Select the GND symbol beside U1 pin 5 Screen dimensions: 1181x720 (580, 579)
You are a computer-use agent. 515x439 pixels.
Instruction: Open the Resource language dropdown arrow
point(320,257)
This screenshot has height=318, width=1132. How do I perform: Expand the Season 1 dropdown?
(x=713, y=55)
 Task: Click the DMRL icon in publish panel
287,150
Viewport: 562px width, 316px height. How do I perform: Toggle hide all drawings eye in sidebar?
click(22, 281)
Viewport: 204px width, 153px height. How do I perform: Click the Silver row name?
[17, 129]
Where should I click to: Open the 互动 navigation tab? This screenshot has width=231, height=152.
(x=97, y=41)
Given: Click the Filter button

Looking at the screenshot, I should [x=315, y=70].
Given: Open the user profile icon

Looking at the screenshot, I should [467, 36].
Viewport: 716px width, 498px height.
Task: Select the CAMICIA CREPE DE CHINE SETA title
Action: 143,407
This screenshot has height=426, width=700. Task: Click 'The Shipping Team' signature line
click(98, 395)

☆ ☆ ☆

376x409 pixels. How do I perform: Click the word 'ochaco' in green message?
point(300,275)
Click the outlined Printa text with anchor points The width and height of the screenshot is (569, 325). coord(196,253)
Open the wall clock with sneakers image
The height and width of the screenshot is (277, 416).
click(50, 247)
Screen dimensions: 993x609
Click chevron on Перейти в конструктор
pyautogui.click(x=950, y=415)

☆ ☆ ☆

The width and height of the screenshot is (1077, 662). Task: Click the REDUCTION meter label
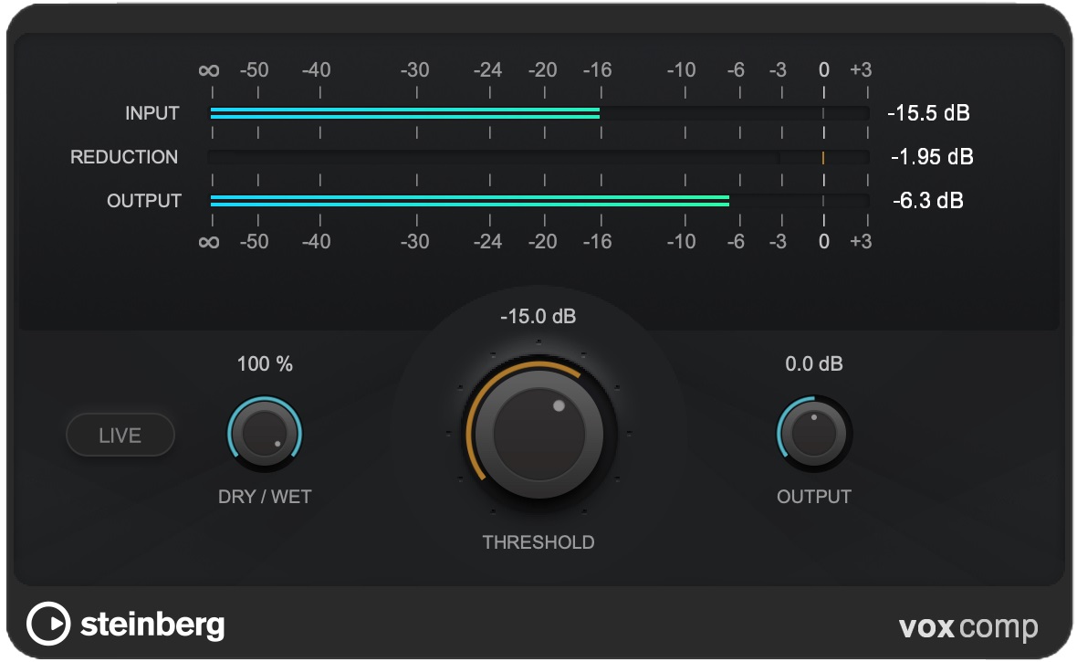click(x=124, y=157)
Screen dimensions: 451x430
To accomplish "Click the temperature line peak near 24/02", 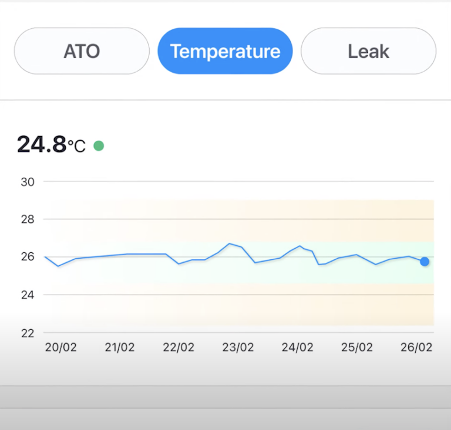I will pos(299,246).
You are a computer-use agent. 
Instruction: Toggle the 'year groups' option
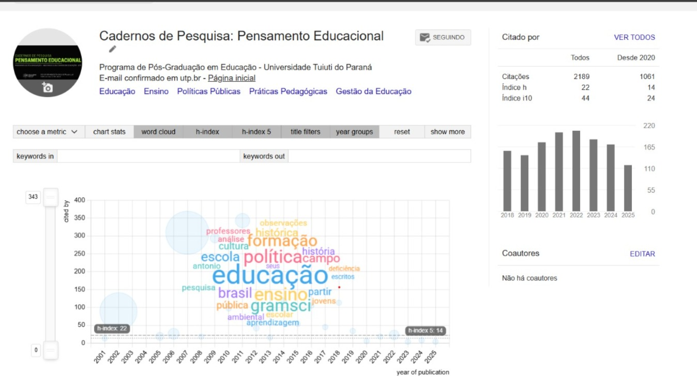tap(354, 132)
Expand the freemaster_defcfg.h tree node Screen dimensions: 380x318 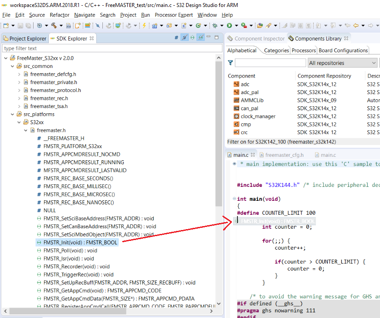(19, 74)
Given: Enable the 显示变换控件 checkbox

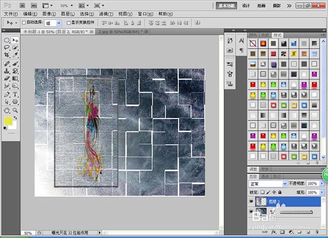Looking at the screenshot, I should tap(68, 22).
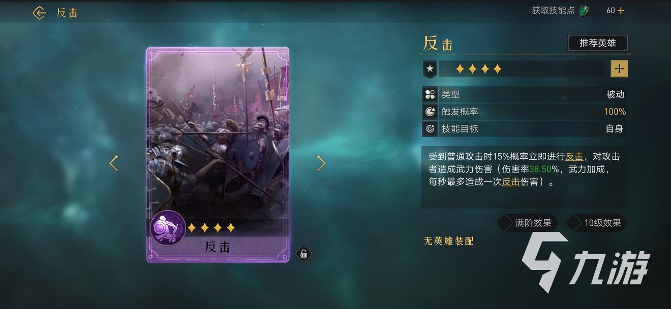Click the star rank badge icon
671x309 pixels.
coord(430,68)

☆ ☆ ☆

» TASK DIRECTIONS:
All lines containing "with" in the material above should appear in your reply, copied exactly.

» FINAL ANSWER:
Click the outlined Printa text with anchor points The width and height of the screenshot is (569, 325). coord(196,253)
Open the wall clock with sneakers image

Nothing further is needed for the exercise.